Look through the records below and copy each line that includes the word "value".

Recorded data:
%%

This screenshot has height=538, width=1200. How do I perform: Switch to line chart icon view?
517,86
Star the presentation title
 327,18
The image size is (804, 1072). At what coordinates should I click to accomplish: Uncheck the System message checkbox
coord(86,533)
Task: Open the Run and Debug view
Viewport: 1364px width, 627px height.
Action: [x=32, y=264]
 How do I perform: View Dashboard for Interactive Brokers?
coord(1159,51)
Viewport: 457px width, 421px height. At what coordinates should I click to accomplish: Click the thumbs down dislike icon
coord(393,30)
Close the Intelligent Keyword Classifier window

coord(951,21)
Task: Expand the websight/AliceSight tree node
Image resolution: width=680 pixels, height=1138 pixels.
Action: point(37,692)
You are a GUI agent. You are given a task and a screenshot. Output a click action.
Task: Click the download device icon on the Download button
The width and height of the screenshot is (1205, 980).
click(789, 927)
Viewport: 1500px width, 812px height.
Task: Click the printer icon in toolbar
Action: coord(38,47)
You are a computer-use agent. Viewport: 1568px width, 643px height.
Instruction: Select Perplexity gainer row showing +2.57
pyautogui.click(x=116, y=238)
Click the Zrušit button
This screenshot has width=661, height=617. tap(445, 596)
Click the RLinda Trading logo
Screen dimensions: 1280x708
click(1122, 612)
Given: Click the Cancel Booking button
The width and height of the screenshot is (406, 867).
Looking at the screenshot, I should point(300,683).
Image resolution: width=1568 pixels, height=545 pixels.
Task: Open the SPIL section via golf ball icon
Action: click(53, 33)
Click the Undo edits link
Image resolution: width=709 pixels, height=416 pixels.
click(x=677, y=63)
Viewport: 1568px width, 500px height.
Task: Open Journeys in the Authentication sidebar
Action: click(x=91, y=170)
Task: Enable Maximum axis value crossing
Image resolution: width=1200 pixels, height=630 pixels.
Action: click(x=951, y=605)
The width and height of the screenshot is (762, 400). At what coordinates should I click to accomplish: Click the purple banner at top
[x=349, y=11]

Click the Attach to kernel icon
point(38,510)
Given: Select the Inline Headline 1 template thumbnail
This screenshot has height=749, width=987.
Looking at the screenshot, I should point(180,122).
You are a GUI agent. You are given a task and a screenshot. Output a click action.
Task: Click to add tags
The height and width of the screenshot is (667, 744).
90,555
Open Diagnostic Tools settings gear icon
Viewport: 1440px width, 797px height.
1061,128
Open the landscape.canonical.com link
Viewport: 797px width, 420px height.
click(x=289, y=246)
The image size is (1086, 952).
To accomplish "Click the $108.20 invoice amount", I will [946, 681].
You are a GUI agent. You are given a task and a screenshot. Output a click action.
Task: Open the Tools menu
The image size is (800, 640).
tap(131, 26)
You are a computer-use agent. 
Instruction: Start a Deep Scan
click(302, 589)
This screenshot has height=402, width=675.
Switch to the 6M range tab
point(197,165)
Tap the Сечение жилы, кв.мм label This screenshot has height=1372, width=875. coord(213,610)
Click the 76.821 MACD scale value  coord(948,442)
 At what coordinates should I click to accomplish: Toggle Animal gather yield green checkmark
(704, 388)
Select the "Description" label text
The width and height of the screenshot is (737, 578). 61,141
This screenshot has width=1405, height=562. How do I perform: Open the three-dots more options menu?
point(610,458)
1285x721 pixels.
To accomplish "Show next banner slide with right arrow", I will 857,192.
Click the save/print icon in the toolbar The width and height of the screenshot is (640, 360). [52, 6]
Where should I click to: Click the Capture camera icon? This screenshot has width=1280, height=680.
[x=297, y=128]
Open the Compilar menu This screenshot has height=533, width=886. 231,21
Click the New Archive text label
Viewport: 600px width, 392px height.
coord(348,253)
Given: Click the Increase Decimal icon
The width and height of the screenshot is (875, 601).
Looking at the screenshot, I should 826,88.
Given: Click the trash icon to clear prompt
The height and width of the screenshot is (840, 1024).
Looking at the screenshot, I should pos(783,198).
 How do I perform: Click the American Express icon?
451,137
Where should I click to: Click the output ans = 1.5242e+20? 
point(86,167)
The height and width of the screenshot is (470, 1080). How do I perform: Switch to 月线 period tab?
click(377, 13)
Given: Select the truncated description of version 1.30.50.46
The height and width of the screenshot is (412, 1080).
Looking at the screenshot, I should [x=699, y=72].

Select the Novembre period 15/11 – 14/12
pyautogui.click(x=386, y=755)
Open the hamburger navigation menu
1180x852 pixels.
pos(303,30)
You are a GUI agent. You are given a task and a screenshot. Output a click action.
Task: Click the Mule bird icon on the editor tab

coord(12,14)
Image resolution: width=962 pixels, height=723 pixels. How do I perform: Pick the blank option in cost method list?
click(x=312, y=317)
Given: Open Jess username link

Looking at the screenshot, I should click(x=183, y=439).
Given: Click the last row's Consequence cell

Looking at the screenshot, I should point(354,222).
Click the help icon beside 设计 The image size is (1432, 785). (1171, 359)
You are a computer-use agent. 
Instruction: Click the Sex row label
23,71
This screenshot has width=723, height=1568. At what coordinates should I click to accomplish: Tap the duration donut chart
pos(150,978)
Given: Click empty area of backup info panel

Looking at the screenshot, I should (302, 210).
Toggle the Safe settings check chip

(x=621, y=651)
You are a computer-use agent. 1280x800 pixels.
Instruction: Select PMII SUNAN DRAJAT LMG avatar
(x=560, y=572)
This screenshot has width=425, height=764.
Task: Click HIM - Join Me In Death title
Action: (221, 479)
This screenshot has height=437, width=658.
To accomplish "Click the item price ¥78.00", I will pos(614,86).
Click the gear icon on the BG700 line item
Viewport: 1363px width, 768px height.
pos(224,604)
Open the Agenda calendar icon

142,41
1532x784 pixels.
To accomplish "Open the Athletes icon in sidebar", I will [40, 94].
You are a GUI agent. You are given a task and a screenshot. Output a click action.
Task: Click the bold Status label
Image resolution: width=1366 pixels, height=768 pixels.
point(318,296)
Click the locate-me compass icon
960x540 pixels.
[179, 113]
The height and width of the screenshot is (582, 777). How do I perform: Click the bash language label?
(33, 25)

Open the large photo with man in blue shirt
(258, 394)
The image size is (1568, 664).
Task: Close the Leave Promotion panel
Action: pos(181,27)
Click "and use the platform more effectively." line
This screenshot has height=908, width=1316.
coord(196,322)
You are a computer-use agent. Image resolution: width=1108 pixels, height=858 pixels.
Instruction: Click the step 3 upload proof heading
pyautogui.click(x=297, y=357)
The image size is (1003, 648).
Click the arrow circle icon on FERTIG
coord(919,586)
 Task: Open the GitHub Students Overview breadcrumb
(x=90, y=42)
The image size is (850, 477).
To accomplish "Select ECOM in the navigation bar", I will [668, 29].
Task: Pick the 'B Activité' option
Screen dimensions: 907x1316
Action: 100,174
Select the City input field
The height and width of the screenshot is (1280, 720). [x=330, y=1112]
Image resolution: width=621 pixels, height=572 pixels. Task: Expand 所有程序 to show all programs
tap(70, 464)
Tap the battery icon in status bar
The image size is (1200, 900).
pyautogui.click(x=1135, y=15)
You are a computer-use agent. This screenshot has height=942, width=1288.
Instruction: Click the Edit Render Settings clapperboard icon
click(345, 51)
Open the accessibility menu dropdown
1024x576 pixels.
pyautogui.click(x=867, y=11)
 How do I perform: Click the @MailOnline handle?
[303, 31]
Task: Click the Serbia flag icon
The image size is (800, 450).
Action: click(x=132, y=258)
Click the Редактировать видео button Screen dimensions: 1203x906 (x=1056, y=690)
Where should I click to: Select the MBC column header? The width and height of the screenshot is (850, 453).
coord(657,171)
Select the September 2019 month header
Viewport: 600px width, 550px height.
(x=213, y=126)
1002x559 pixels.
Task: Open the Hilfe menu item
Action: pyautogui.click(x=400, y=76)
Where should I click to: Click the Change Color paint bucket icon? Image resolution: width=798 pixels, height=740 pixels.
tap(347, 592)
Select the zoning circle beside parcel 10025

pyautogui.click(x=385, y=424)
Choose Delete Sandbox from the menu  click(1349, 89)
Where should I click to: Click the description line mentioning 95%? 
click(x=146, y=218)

%%

▶ [WRITTEN ANSWER]
Task: Enable Maximum axis value crossing
Click the 76.821 MACD scale value  coord(948,442)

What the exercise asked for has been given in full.